In order to have a multi-region, active-active architecture across multiple geographical regions, several requirements have to be fulfilled:

  • Data replication between regions must be fast and reliable

  • You need to have the global network infrastructure to connect between the different regions.

  • Services should be stateless as much as possible. States should be shared between regions.

  • Applications should use regional resources and reduce synchronous cross-regional API calls.

  • DNS routing needs to be included in the architecture.

Consistency, Availability & Partition tolerance (CAP)

For a distributed system, the CAP theorem states that it is impossible to simultaneously guarantee more than two out of these three factors.

  • Consistency: Every read receives the most recent write or an error.

  • Availability: Every request receives a (non-error) response, without guarantee that it contains the most recent write.

  • Partition tolerance: The system continues to operate despite an arbitrary number of messages being dropped by the network between nodes.

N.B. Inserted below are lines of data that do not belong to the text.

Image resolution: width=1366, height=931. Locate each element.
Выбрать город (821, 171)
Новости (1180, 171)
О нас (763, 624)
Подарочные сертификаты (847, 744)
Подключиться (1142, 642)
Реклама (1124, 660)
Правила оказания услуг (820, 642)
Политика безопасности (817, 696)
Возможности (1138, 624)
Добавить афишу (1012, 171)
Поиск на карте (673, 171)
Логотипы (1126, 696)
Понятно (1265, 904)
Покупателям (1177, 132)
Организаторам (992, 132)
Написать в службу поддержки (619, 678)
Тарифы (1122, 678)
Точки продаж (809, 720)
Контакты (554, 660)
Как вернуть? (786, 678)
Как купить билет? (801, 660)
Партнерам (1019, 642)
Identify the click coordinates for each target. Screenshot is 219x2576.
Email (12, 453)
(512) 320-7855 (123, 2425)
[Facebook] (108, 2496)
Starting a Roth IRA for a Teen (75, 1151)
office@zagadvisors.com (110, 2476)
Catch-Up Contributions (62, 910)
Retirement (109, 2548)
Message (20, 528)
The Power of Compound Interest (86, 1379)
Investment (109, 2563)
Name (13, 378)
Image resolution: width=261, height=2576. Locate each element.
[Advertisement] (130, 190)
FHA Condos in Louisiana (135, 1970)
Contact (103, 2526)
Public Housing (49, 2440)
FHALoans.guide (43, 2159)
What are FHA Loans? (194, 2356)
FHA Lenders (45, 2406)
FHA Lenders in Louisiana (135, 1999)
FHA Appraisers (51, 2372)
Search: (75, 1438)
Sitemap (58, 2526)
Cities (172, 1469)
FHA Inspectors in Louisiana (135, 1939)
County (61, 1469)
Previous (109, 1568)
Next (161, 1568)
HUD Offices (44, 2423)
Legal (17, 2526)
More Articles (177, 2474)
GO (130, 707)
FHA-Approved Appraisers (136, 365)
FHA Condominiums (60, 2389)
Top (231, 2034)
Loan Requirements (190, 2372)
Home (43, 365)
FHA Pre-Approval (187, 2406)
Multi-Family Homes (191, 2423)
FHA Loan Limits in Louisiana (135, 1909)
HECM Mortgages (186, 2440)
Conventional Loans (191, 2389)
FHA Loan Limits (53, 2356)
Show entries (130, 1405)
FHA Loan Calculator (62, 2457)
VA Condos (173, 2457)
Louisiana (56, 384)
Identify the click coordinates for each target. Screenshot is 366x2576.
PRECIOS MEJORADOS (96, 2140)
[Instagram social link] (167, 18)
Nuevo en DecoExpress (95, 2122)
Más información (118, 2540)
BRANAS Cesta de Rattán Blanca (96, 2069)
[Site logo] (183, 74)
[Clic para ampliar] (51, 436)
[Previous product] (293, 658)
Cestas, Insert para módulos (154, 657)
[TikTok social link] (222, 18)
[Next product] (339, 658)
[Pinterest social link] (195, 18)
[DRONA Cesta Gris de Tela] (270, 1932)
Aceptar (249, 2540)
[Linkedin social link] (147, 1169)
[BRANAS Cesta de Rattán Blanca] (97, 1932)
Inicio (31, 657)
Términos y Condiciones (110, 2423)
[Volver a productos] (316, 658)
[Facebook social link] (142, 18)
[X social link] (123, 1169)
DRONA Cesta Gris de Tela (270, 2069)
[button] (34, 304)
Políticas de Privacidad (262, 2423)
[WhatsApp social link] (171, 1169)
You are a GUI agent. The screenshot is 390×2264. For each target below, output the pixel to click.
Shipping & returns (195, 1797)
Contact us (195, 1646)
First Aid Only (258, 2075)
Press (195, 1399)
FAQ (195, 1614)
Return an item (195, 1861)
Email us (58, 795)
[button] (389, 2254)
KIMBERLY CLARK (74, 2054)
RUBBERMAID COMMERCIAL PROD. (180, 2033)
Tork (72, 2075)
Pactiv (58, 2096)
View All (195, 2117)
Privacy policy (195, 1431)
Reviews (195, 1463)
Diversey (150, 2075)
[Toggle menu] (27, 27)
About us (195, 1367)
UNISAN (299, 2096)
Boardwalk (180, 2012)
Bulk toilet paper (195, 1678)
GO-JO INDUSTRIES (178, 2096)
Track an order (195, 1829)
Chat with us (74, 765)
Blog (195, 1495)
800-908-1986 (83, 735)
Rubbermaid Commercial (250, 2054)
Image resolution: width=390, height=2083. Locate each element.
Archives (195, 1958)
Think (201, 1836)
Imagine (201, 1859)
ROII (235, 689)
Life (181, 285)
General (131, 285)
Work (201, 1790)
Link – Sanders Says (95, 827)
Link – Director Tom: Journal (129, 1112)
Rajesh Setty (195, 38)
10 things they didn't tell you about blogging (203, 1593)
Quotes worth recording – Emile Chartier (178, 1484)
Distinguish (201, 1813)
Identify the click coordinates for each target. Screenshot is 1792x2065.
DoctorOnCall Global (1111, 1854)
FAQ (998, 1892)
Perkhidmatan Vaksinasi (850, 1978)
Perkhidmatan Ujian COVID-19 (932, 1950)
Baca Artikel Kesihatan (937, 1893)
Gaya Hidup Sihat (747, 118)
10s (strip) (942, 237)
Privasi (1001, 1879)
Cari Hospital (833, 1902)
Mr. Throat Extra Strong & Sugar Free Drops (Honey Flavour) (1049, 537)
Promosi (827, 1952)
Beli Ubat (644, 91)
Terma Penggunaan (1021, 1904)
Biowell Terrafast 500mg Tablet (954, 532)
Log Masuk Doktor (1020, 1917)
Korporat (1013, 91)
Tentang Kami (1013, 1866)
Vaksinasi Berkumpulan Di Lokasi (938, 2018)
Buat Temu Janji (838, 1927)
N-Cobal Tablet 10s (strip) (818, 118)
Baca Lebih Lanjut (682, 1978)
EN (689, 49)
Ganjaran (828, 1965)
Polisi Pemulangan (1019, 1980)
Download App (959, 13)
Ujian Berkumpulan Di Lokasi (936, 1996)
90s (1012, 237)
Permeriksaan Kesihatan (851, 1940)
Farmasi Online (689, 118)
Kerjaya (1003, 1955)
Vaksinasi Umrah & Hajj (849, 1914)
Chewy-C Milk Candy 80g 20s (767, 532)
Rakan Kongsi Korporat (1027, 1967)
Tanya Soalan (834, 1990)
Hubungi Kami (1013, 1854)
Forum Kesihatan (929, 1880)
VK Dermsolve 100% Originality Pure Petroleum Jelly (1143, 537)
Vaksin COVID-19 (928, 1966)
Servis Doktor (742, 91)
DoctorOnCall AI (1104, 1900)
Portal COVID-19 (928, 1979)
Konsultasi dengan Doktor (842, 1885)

The CAP theorem implies that, in the presence of a network partition, one has to choose between consistency and availability.

  • By using asynchronous replication, we can choose to give up consistency by design.

  • Asynchronous Replication decouples the primary node from its replicas at the expense of introducing replication lag or latency.

  • This results in Eventual Consistency, which results in replica convergence.

The Practical Approach

Now that we understand the CAP theorem for distributed systems, and bearing in mind that there are network latencies with replication across regions, we have two options for asynchronous replication:

  • Application level: Changes are propagated to other instances of the application residing in a different region. This would probably be most effective if done with a federated messaging broker. Rabbit MQ is one such broker that supports this for applications.

  • Database level: Here, we select a database that is good at this sort of thing - asynchronous database replication across regions.

Since modern cloud-native applications are usually stateless, the data that usually changes is in the database. The preferred and practical approach would be to let the database handle this. That way, we don’t need to write extra code at the application level to handle asynchronous replication if we can avoid it.

If our application design can make use of simple technologies such as rsync for file replication to reduce the need for database level multi-region replication, always make use of these simple approaches first.